Google reinforces data privacy in AI initiatives with a groundbreaking k-anonymity patent, offering enhanced protection for sensitive information.
Google has a lot of AI initiatives planned, so maintaining the cleanliness of its data is probably a top concern. The business submitted a system patent application for “anonymizing large scale datasets.” By protecting the identities of entities within a dataset, Google’s approach seeks to offer “improved privacy guarantees” to “k-anonymous” datasets.
K-anonymity is applied as a “preprocessing step, such as before data release and/or before using the data for any potentially nonsecure purpose, like training a deep neural network or machine learning model,” according to a Google statement. This step can be crucial in protecting personally identifying information, such health and medical records, or user information, including passwords and browsing history.
Data is grouped together into “entity clusters” by Google’s system based on shared attributes or references to common entities. After grouping the data, the algorithm finds the “majority condition” for each entity cluster, which indicates which “data item” most or all of the data in the cluster share. The system designates a “data item” to the entity it wishes to anonymize when the majority condition is found, obscuring the shared identifying characteristic.
Without sacrificing the data’s integrity or structure, Google said that this technique enables it to “selectively add or remove relationships in the data to anonymize the data.” According to Google’s submission, this technique offers a substitute for “differential privacy” in datasets, which necessitates significant modifications to the data’s structure.
Building AI
Google has been working very hard to build AI. The firm hopes that its chatbot, Bard, will help it reach two billion users. According to Reuters, the company has included AI into all of its workplace solutions, improved its search engine with AI, combined DeepMind and the Brain Team into one division, and more.

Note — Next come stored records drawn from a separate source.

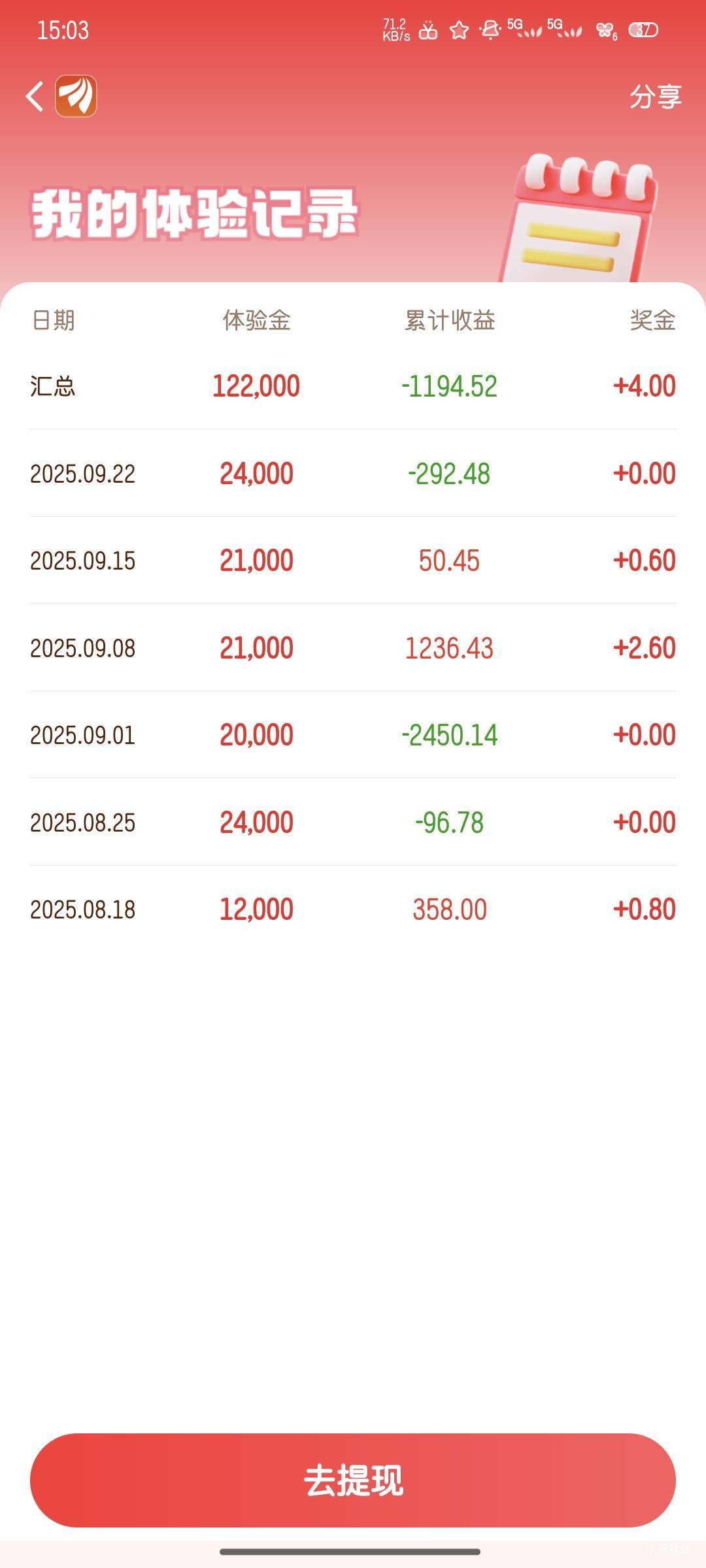The width and height of the screenshot is (706, 1568).
Task: Open the 汇总 summary row
Action: coord(353,386)
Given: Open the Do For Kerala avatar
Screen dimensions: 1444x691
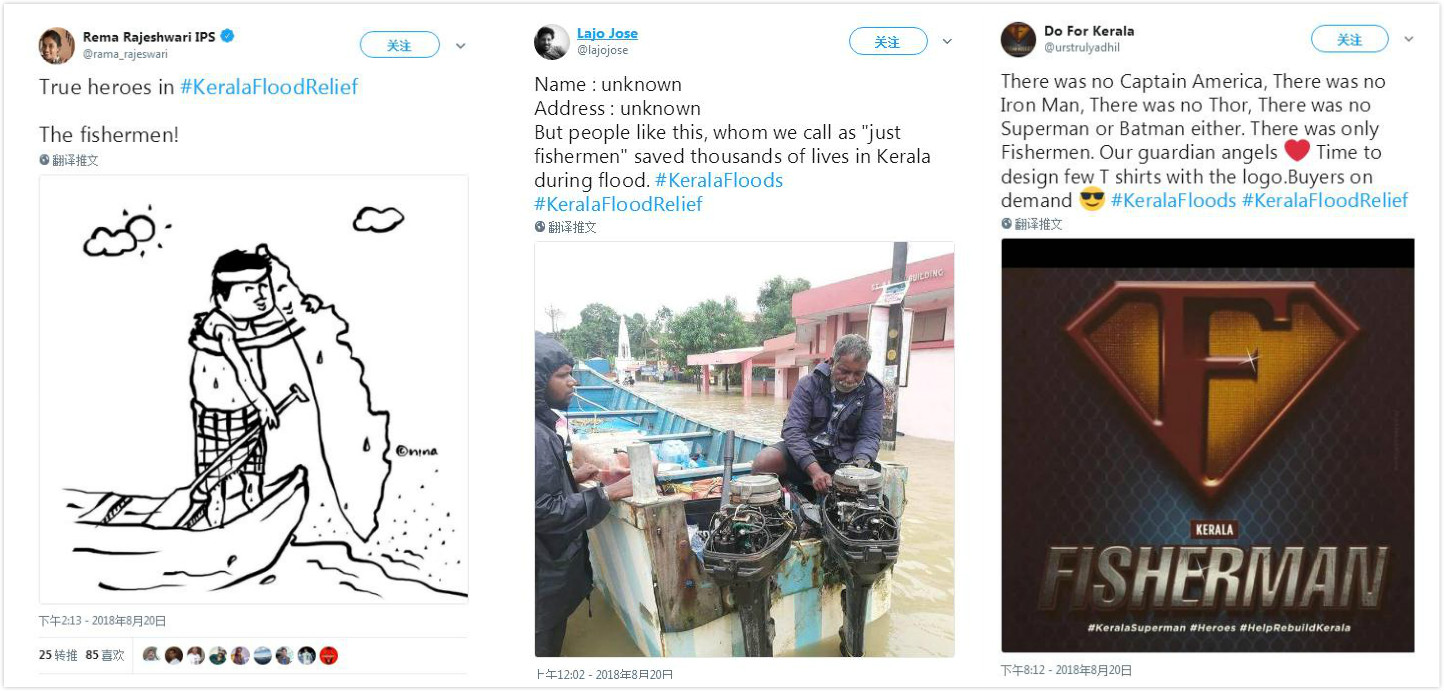Looking at the screenshot, I should pyautogui.click(x=1018, y=39).
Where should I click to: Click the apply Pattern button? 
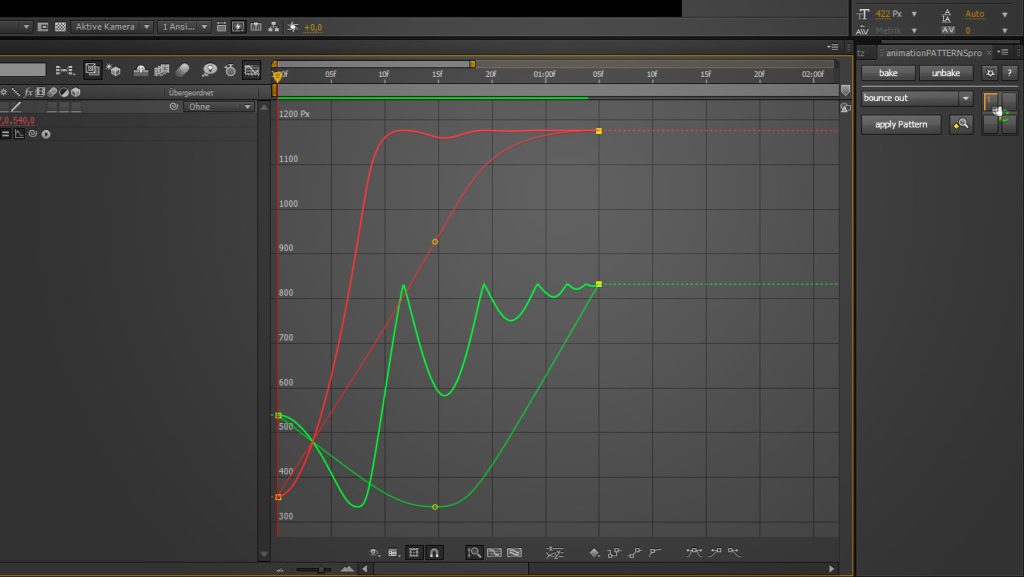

Furthermore, Google has been submitting patent applications for AI advancements almost nonstop in an effort to gain control over everything from spam detection to development automation tools to AI training techniques that save energy.
Google has a significant edge because of its vast data access, as AI algorithms are often data-hungry. This is especially relevant in light of the company’s July privacy policy amendment, which said it has the right to use user posts as raw data to develop its artificial intelligence technologies.
However, as an AI model can only be as good as the data it uses to train itself, it is equally essential that the data be of a high caliber and does not jeopardize user privacy. Furthermore, it is crucial to ensure that the data does not contain any sensitive user information because AI models can be reverse-engineered to provide the same output that they were trained on.
Several AI data privacy solutions are being developed. Microsoft and Oracle recently applied for patents to protect their training data against algorithmic attacks and reverse engineering vulnerabilities. Google’s approach addresses data rather than models before training AI systems. This data minimization method reduces user data leak vulnerability.
Google’s effort in AI is very important as the race to develop AI technology intensifies. Maintaining its dominant position in the business is probably dependent on avoiding data security mishaps with its AI products.